Kırsalda giderek yaşlanan bir nüfus var. Artık genç nüfus kalmadığı için üretim eskiden daha emeğe dayalıydı şimdi daha çok makineye döndü. Çiftçi kolay ekilip, kolay hasat edilen ürünleri tercih ediyor. En temel nedeni uygulanan tarım politikasının ithalattan yana olması. Böyle olunca çiftçi para kazanamadığı, rekabet edemediği için üretimi bırakıyor. Çiftçi hesapladığı zaman girdi masrafları satış fiyatını karşılamıyor. Bu artık bir sarmala dönmüş durumda. Sarmal kırılmadıkça bu döngü çözülmez. Alım garantisi olan ürünlerde çiftçinin daha çok üretime devam ettiği görülüyor. Burada bir sistemsizlik ve çiftçiyi tarımdan uzaklaştırmaya yönelik uygulamalar var. Örneğin 2021 yılı destekleri hâlâ açıklanmadı. Normalde şimdiye kadar desteğin ödenmesi gerekiyordu. Süt üreticilerinin Ocak, Şubat ve Mart ayındaki ödemeler hâlâ yapılmadı.

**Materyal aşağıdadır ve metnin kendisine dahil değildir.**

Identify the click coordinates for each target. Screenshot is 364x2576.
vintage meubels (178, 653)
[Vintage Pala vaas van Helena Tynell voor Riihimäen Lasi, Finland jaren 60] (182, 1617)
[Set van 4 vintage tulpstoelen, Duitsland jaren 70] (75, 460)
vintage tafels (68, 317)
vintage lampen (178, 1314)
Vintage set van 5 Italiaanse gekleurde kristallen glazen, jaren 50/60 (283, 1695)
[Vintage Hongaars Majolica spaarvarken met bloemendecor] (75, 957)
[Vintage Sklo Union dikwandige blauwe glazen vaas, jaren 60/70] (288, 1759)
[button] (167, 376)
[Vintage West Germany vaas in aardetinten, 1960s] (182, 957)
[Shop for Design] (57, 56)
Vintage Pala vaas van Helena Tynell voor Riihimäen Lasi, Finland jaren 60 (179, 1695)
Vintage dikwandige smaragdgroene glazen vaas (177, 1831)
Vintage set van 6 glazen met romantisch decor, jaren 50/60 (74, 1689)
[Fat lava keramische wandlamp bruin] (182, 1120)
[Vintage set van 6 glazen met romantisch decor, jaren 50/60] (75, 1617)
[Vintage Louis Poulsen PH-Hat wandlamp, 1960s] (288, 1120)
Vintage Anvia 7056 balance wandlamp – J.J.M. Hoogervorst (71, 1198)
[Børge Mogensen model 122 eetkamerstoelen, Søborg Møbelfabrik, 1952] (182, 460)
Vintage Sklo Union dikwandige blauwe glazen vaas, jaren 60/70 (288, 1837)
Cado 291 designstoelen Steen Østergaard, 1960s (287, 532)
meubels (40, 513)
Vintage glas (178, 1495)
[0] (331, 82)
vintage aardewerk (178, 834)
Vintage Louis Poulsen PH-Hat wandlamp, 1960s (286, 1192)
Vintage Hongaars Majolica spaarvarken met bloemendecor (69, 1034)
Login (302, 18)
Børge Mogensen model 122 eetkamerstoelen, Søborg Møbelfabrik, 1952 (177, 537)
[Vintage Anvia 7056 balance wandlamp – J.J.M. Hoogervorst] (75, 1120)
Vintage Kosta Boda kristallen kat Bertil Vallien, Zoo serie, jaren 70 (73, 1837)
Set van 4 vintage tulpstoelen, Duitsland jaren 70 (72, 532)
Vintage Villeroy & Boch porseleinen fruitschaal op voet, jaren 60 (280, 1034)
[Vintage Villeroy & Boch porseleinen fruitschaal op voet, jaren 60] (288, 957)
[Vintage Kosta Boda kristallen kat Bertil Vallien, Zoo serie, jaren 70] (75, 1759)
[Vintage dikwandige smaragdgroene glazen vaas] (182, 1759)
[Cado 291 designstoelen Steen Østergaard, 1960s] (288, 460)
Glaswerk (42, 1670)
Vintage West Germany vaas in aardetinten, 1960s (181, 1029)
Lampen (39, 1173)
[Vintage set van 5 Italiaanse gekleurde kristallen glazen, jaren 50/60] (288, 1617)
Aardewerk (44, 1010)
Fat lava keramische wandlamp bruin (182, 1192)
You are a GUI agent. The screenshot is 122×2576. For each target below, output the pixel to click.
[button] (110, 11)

Destek ödemelerinin yapılmaması nelere yol açıyor?

Çiftçi 2022’nin ekimi için hazırlık yapıyor şu an ve tam olarak destek ödemelerine ihtiyacı var. Çiftçi destek ödemelerine göre ekim yapacak. Bunlar açıklanmayınca üretim yönlendirilmiyor ve planlanmamış oluyor. Kuraklık nedeniyle buğday, arpa fiyatları çok yükseldi. Çiftçiler tam bunları ekecekken bir kararname yayınlandı ve gümrük vergisi sıfırlandı, ithalat yapılacak. Çiftçinin kafası karıştı. Eskiden hasat döneminde ithalat yapılmaz ve gümrük vergileriyle oynanmazdı. Şimdi bunların hepsi yapılıyor. AKP döneminde çiftçiyi üretimden uzaklaştıracak ve eziyet edecek birçok uygulama yapıldı. Aslında bu süreç Turgut Özal’la başladı. Cumhuriyet dönemi tarım politikalarından vazgeçildi. Ancak ‘bizim paramız var biz ithal ederiz’ mantığı çöktü.

Kuraklığın etkilerini görmeye başladık mı?

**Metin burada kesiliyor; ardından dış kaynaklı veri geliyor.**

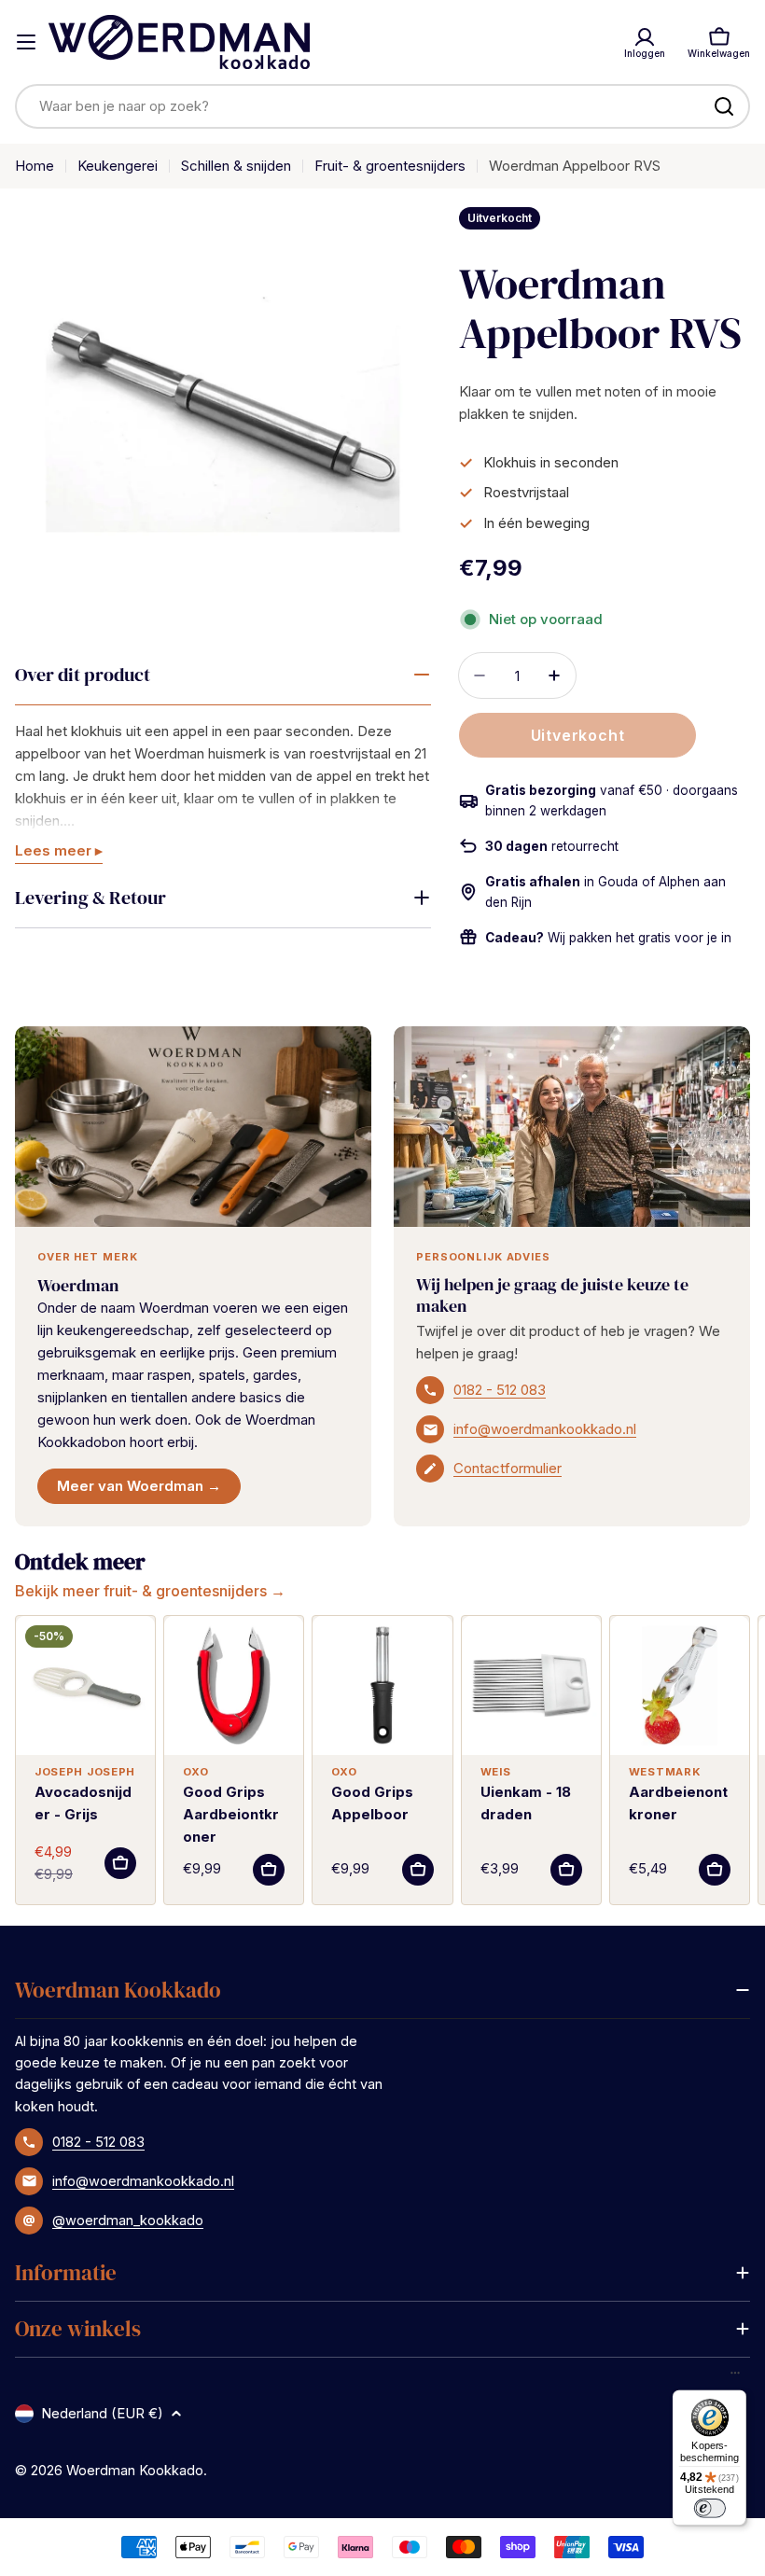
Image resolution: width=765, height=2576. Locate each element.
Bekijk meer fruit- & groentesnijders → (150, 1590)
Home (34, 165)
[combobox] (382, 106)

Kuraklığın etkilerini görmeye başladık ve soframızda hissetmeye başladık. Güneydoğu’da ve İç Ege’de çok ciddi tarım alanları kayboldu. Bu rakamları açıklamıyorlar ama hepsi yaşanıyor. Toprak Mahsulleri Ofisi (TMO) son dönemde tamamen ithalat merkezine dönüştü. Çiftçiyi korumak ve üretimi sürdürmek için kurulan kurum, tüketiciyi ve üreticiyi korumuyor. Çiftçiye karşı sürekli ithalat yapıyor.

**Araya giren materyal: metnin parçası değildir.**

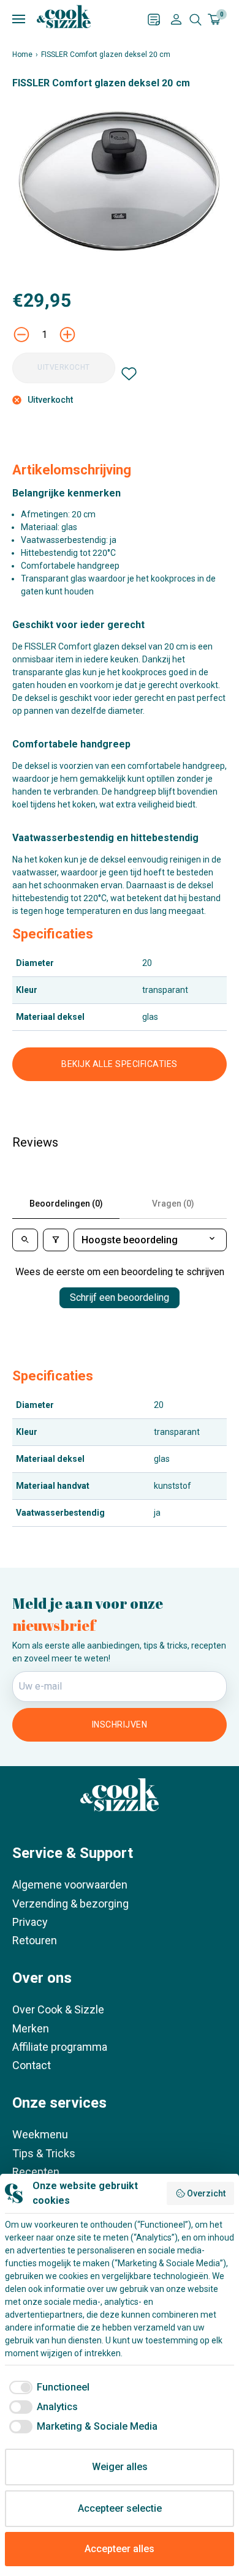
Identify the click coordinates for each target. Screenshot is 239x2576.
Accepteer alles (119, 2549)
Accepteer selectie (120, 2508)
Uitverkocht (63, 367)
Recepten (35, 2171)
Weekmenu (40, 2134)
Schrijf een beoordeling (119, 1297)
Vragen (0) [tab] (173, 1203)
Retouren (34, 1940)
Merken (30, 2028)
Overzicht (206, 2193)
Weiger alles (120, 2467)
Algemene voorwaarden (69, 1884)
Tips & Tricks (43, 2153)
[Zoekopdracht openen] (195, 19)
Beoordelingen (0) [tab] (66, 1203)
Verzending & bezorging (70, 1903)
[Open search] (25, 1240)
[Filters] (56, 1240)
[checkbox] (47, 2387)
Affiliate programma (59, 2046)
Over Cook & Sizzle (58, 2009)
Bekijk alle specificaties (119, 1064)
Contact (31, 2065)
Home (22, 54)
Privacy (30, 1921)
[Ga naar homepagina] (64, 16)
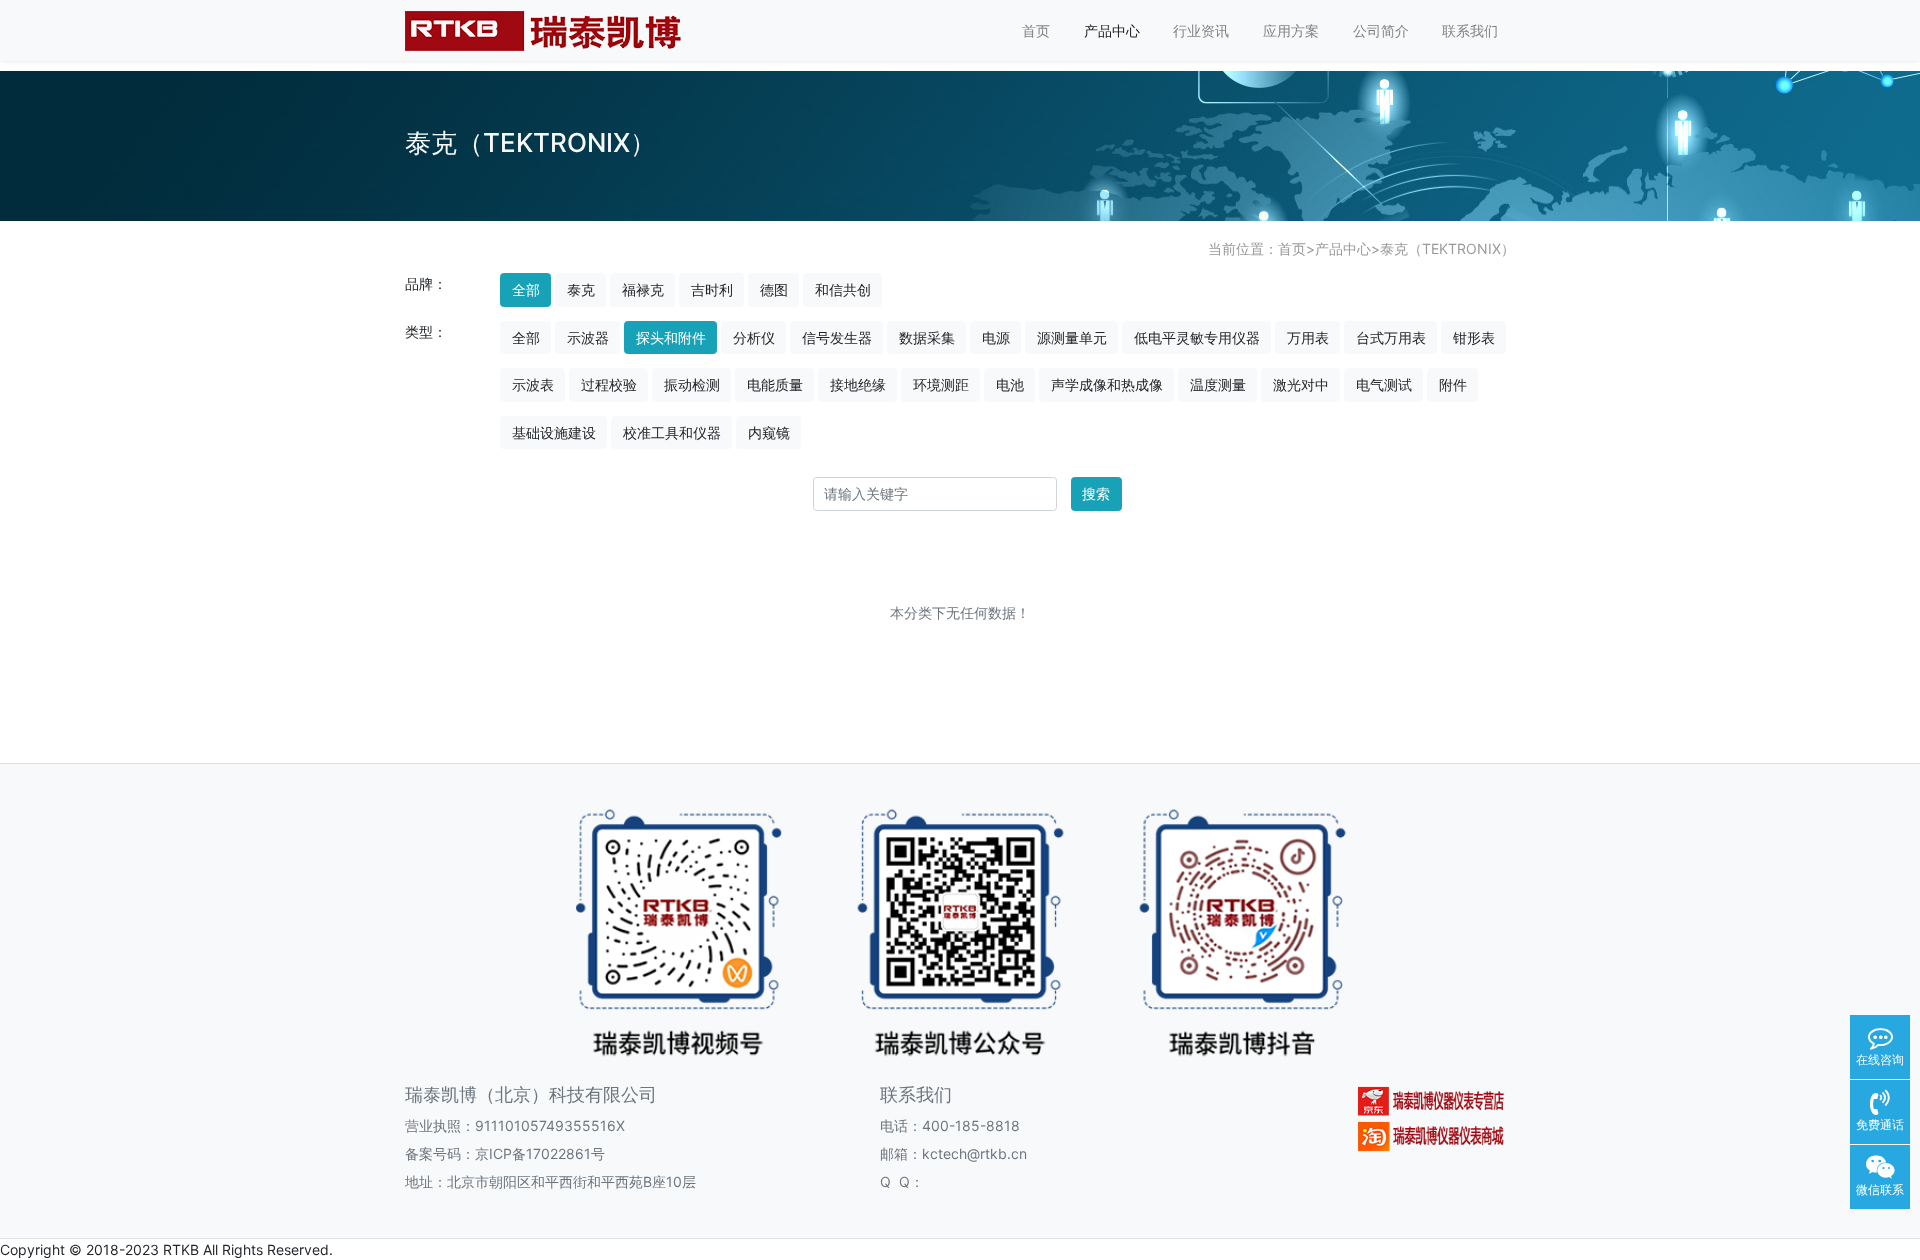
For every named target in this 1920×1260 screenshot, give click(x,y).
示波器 (588, 337)
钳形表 (1474, 337)
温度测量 (1218, 384)
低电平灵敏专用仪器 (1197, 337)
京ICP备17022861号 (540, 1153)
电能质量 (775, 384)
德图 (774, 289)
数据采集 (927, 337)
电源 (996, 337)
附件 (1453, 384)
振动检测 (692, 384)
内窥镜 (769, 432)
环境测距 (941, 384)
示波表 (533, 384)
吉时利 (712, 289)
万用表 (1308, 337)
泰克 (581, 289)
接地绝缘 (858, 384)
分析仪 (754, 337)
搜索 (1096, 493)
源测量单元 (1072, 337)
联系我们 (1470, 30)
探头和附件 (671, 337)
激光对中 (1301, 384)
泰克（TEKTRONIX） (1447, 248)
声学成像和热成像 (1107, 384)
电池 (1010, 384)
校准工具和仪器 (672, 432)
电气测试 (1384, 384)
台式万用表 (1391, 337)
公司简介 (1381, 30)
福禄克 (643, 289)
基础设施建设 (554, 432)
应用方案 (1291, 30)
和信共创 (843, 289)
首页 (1036, 30)
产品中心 (1112, 30)
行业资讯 (1201, 30)
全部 (526, 289)
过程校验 (609, 384)
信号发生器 (837, 337)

1 kilo sütle 1 kilo yem alınamıyor

Hayvancılıkta durum nedir?

Hayvancılık da çok zor durumda. Hayvanları beslemek, insanları beslemekten daha zor bir hale geldi. Biz damızlık hayvanı ithal ediyoruz bu hayvanlar tamamen içeride yemle beslenen hayvanlar. Hayvana verdiğimiz yemin ham maddesinin de büyük kısmını ithal ediyoruz. Döviz arttıkça bunların fiyatı artıyor. Çiftçi hayvancılığa da bırakıyor. Çok sayıda çiftlikler sürekli satılıyor. Avrupa’ya süt ihraç eden çiftlikler bile satılığa çıkıyor. Genel sorun girdi maliyetleri ve ithalat. Bundan sonra artık daha zor olacak. Hayvancılıkta en çok kullanılan mısır silajı, yonca. Bunlar en çok su isteyen ürünler ve Türkiye’nin de artık bir su sorunu var. Tüm dünyada 1 kilo sütle 1,5 kilo yem alınırsa hayvancılığın sürdürülebilir olacağı kabul ediliyor. Türkiye’de şu anda 1 kilo sütle 1 kilo yem alınamıyor.

Ne yapmak gerekiyor?

Türkiye’nin gerçekten dış, uluslararası şirketlerden bağımsız bir tarım politikası üretmesi gerekiyor. Türkiye’nin tarımsal potansiyelini değerlendirecek politika üretmesi lazım. Yalnızca tarım politikasıyla olmaz, dış ticaret politikasıyla beraber yürütülmesi gereken bir süreç. Cumhurbaşkanı gittiği her ülkede ‘Biz sizden ürün alalım’ diyor. Böyle bir tarım politikası olmaz. İçerideki üreticiyi üretime küstürürsünüz. Hükümetin tarım politikası ve gıda politikası yanlış. Ürünlerin raf fiyatları yükselince de depo basılıyor. Tarım politikaları yanlış olunca etikete yansıyan fiyat doğal olarak artıyor. Sadece etikete bakılınca, nedenine bakılmayınca doğal olarak bunlar yaşanıyor. Gıda sektörü 3 harfli zincir marketlere terk edildi. Bu marketler köylere kadar girmiş durumda ve üretim yerine sürekli tüketime yöneltiliyor. Bu marketler aynı zamanda piyasayı bile belirliyor.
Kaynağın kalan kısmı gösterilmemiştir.